Secretário da Fazenda entre 2005 e 2010 (durante a gestão de José Fogaça, PPS/PMDB), Cristiano Tatsch admite que os gestores públicos têm dificuldade em planejar as despesas com pessoal de forma mais técnica e adequada à capacidade do caixa.
— O gestor fica muito vulnerável para conceder reajustes, não consegue força para negar ou cortar benefícios. Se não tem muita determinação e apoio político, não consegue contrapor os interesses das corporações. Nem entro no mérito se isso é justo ou injusto, mas complica as finanças públicas.

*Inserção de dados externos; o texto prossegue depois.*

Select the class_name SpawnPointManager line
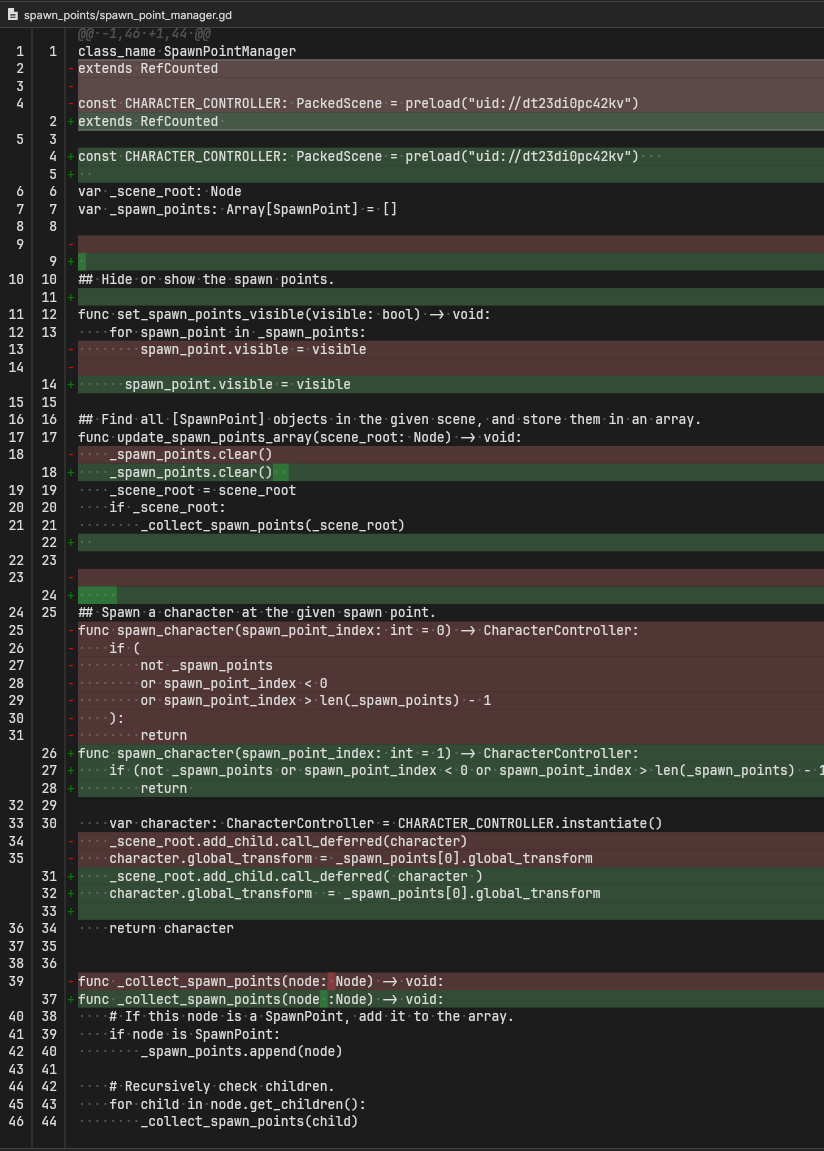The image size is (824, 1151). pos(186,51)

O diretor-financeiro do Sindicato dos Municipários de Porto Alegre (Simpa), Adelto Rohr, contesta essa visão. Ele afirma que a responsabilidade pelos problemas do Tesouro é da falta de administrações eficientes, e não do custeio do funcionalismo.
— O governo poderia utilizar fundos como o Fundeb, ou destinar recursos que vão para pagamento de dívida, publicidade ou isenções a empresas de ônibus para pagar os salários dos servidores. Não se presta serviço público sem servidores. Salário tem de ter prioridade — observa Rohr.
Além da questão salarial, a implantação do sistema capitalizado de Previdência amenizou mas não resolveu o desafio de um número cada vez maior de aposentadorias — desde 2010, o número de aposentados passou de 6,6 mil para mais de 10 mil. A situação se agravou com as quedas do PIB verificadas a partir de 2014 no país, que reduziram as transferências do Estado e da União para a Capital — onde 65% da receita depende de transferências e 35% de fontes próprias. Apenas em 2017, Porto Alegre recebeu R$ 283 milhões a menos do que o esperado.
Para tentar evitar um rombo ainda maior nas contas, nos últimos seis anos uma das soluções foi contratar menos servidores. Assim, o número de funcionários ativos da administração direta e autarquias caiu de 18,1 mil para 15,3 mil entre 2012 e o ano passado. Essa redução também pode ser explicada pela terceirização de serviços como o de garis e pela política de estabelecer parcerias com creches ou hospitais, que reduz a necessidade de contratação de pessoal.
Saques do caixa único e venda da folha de pagamento também foram algumas soluções parciais e temporárias utilizadas ao longo dos últimos anos para fechar as contas nos finais de ano ou amenizar déficits. Mas a Capital ainda precisa encontrar uma saída definitiva para equilibrar suas finanças.